In all this the stupid person, in contrast to the malicious
one, is utterly self-satisfied and, being easily irritated, becomes
dangerous by going on the attack.
For that reason, greater caution is
called for than with a malicious one. Never again will we try to
persuade the stupid person with reasons, for it is senseless and
dangerous.
‘If we want to know how to get the better of stupidity, we must seek
to understand its nature.
This much is certain, that it is in essence
not an intellectual defect but a human one.
There are human beings who
are of remarkably agile intellect yet stupid, and others who are
intellectually quite dull yet anything but stupid. We discover this to
our surprise in particular situations.
The impression one gains is not
so much that stupidity is a congenital defect, but that, under certain
circumstances, people are made stupid or that they allow this
to happen to them.
We note further that people who have isolated
themselves from others or who lives in solitude manifest this defect
less frequently than individuals or groups of people inclined or
condemned to sociability.
And so it would seem that stupidity is perhaps
less a psychological than a sociological problem. It is a particular
form of the impact of historical circumstances on human beings, a
psychological concomitant of certain external conditions.
Upon closer
observation, it becomes apparent that every strong upsurge of power in
the public sphere, be it of a political or of a religious nature,
infects a large part of humankind with stupidity.
It would even seem
that this is virtually a sociological-psychological law. The power of
the one needs the stupidity of the other.
The
process at work here is not that particular human capacities, for
instance, the intellect, suddenly atrophy or fail.
Instead, it seems
that under the overwhelming impact of rising power, humans are deprived
of their inner independence, and, more or less consciously, give up
establishing an autonomous position toward the emerging circumstances.

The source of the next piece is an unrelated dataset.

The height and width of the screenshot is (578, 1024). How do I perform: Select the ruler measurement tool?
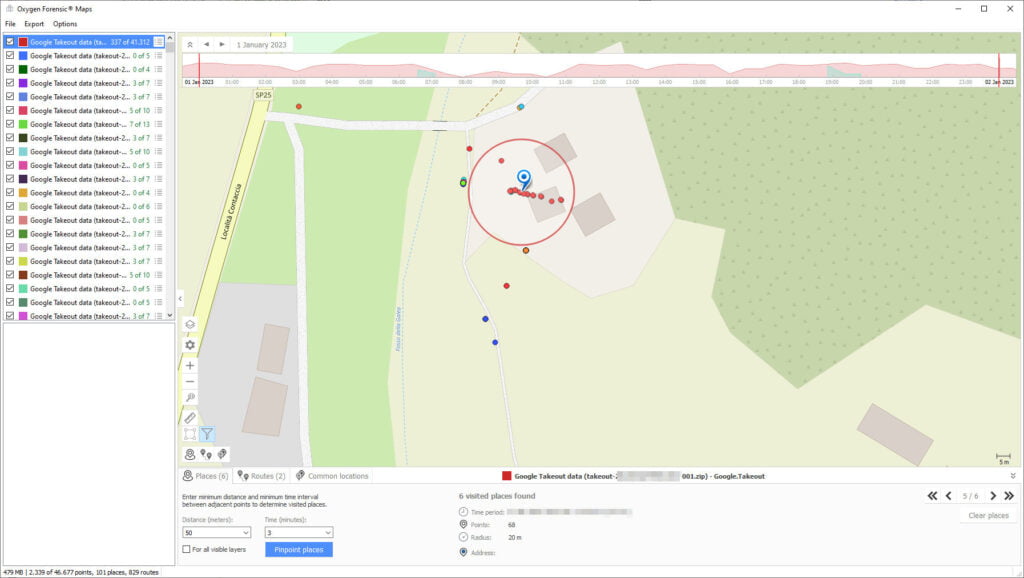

The fact that the stupid person is often stubborn must not blind us to
the fact that he is not independent. In conversation with him, one
virtually feels that one is dealing not at all with a person, but with
slogans, catchwords and the like that have taken possession of him. He
is under a spell, blinded, misused, and abused in his very being.
Having
thus become a mindless tool, the stupid person will also be capable of
any evil and at the same time incapable of seeing that it is evil. This
is where the danger of diabolical misuse lurks, for it is this that can
once and for all destroy human beings.
‘Yet at this very point it becomes quite clear that only an act of
liberation, not instruction, can overcome stupidity. Here we must come
to terms with the fact that in most cases a genuine internal liberation
becomes possible only when external liberation has preceded it. Until
then we must abandon all attempts to convince the stupid person.
This
state of affairs explains why in such circumstances our attempts to know
what ‘the people’ really think are in vain and why, under these
circumstances, this question is so irrelevant for the person who is
thinking and acting responsibly.
The word of the Bible that the fear of
God is the beginning of wisdom declares that the internal liberation of
human beings to live the responsible life before God is the only genuine
way to overcome stupidity.
‘But these thoughts about stupidity also offer consolation in that
they utterly forbid us to consider the majority of people to be stupid
in every circumstance. It really will depend on whether those in power
expect more from peoples’ stupidity. than from their inner independence
and wisdom.’
-Dietrich Bonhoeffer, from ‘After Ten Years’ in Letters and Papers from Prison (Dietrich Bonhoeffer Works/English, vol. 8) Minneapolis, MN: Fortress Press, 2010.